As the world of risk becomes more complex and the drive for corporate transparency gathers pace, the case for having a chief risk officer in the boardroom is strengthening.

While some corporates see value in placing a risk lens on strategic business decisions, many still see risk management as a back-office, compliance function: “a handbrake to progress” at worst.

Only 42.3% of respondents to the Reporting Risk survey, completed by the StrategicRISK Advisory Panel, said that their board included a chief risk officer (or equivalent). 

The figure makes sense to Greg McCoy, former managing director of Lockton Asia-Pacific. “For varying reasons, risk management is quite often regarded as an inhibitor, so 42% doesn’t surprise me. But it is very low and needs higher participation and much higher attribution by boards, much higher than 42%,” he says.

“What’s required is a broader understanding at the board level of what risk management really encompasses.
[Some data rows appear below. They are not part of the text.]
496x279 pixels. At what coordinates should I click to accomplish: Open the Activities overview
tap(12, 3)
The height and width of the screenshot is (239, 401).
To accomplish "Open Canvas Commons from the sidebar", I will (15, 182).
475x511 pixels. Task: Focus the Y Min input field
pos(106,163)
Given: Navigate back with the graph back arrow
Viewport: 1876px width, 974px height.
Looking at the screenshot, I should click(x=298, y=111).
It’s not just an insurance cost – it really is protection of events that could impact the very existence of the business – and that’s probably the biggest area where we have to get better at educating.”
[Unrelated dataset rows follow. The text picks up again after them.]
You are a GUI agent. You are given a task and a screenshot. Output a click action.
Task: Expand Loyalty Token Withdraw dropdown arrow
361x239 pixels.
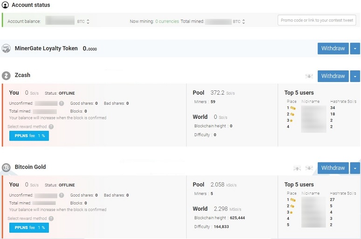tap(355, 48)
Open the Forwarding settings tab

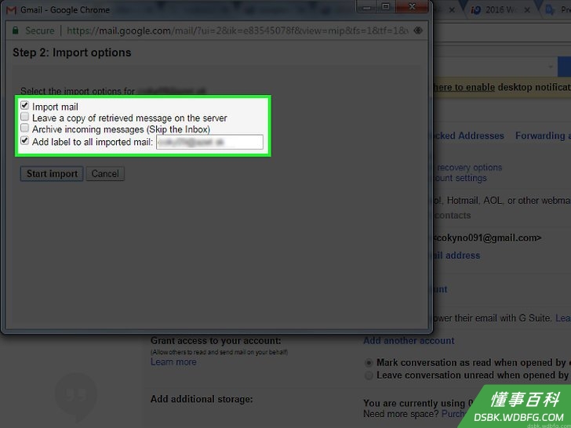(543, 136)
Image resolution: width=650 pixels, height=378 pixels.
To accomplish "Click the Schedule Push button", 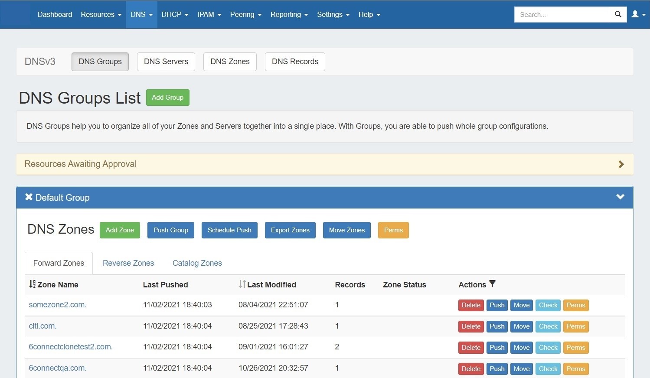I will pyautogui.click(x=229, y=230).
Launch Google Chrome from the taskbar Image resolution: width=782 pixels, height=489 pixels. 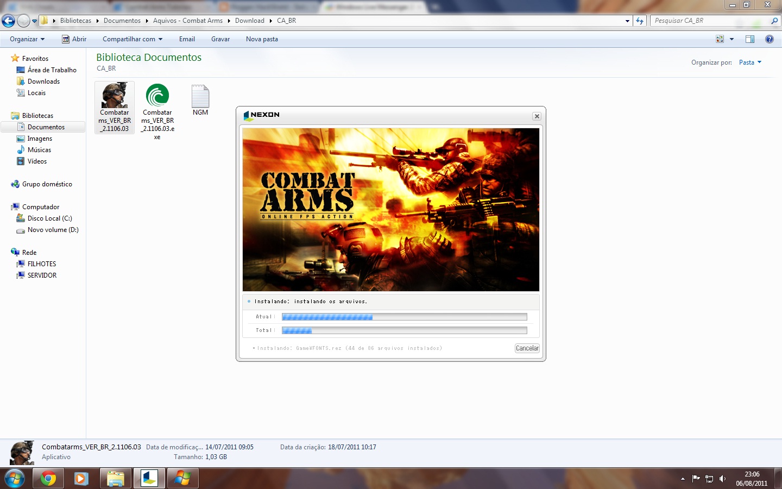[x=48, y=478]
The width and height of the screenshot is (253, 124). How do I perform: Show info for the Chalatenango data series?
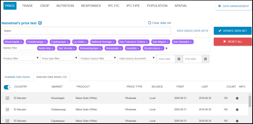click(x=237, y=110)
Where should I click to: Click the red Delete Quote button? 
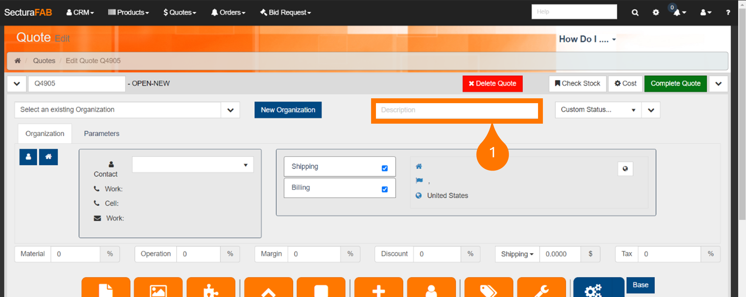(492, 84)
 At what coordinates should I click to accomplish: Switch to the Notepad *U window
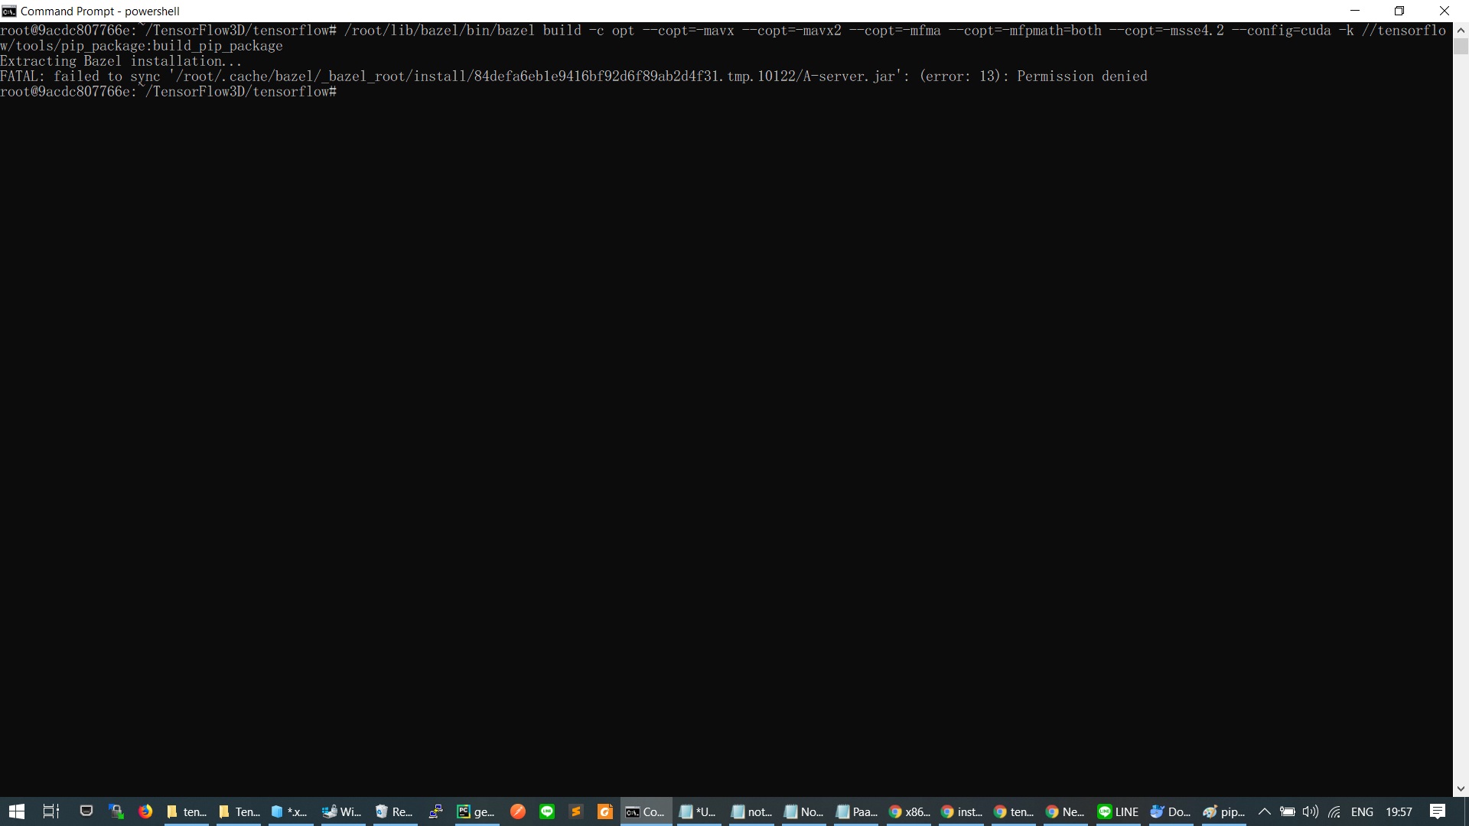coord(697,811)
One risk manager who counts herself “lucky” to have a board and senior management team engaged in risk management is Telstra chief risk officer Kate Hughes. “It’s a privilege to be involved in something that helps our executives make better decisions,” she says.
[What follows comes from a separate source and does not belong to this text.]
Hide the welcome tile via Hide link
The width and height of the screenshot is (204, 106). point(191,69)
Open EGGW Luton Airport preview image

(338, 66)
“That is the evolution of risk management – to take it out of the academic, out of the process, and make it much more part of the business conversation so that it actually adds value to the commercial decision-making challenge that your leader has.”

Lendlease group head of risk and insurance Kevin Bates holds a similar view. “Risk has a very high profile within Lendlease – it couldn’t have a higher profile,” he says. “I personally have to present to the Lendlease board on a quarterly basis, and the CRO sits on the global leadership team.”

The main thing the board is looking for from the risk and insurance function, he says, is that ownership of risk management is integrated within the business. 

“The Lendlease view is that the risk and insurance function will help identify, mitigate, manage and insure risks, but the business owns the risk. So the best thing you can do is turn up to the board meeting hand-in-hand with a member of the business who owns the risk being discussed.

“If you’re doing it as a united front, the board can see that the risk and insurance team is across what they’re doing and adding value by allowing the team to focus on running the business.”

Bates says his team also works closely with the Lendlease strategy team. “It is about making sure that when the business is aiming to achieve its strategy, we’re working to mitigate the key risks as best we can so that we’re not the ‘handbrake to happiness’.”

Alvarez & Marsal senior adviser John Ludlow agrees that risk managers should work hand-in-hand with a company’s strategy team “to identify for boards the risks and opportunities in the business model, and in the wider ecosystem and economy where that business model resides”.

But he says most risk managers are too embedded in the operational and tactical risks of a business: “I don’t think risk managers are in the boardroom enough. They tend to talk to senior leadership teams and they come out with the risk registers and heat maps and have projects and plans to improve things, but that’s typically working with senior leaders in the business.”

Risk managers must move beyond this, Ludlow argues.

“The operational control framework and making sure that the business is repeatable, reliable and resilient is absolutely vital.

“But [risk managers’] true destiny surely lies in working with boards to help them understand how the business needs to adapt over the long term and what the company needs in terms of capabilities in the future so that it’s still resilient and successful and positioned well for that environment,” he says.

As risk managers move from an operational to tactical to strategic risk focus, then their perspective, audience and language need to change, he adds.

“At an operational level, you’re focused on the front line and you’re talking about the physical realities of life. When you step up to the tactical world – the world of senior managers – the language is going to change and what you’re trying to achieve is going to change; it’s a much more commercial world and money is the currency here. At the board level the audience is partners and investors, the focus is the business model and the currency is trust and reputation.”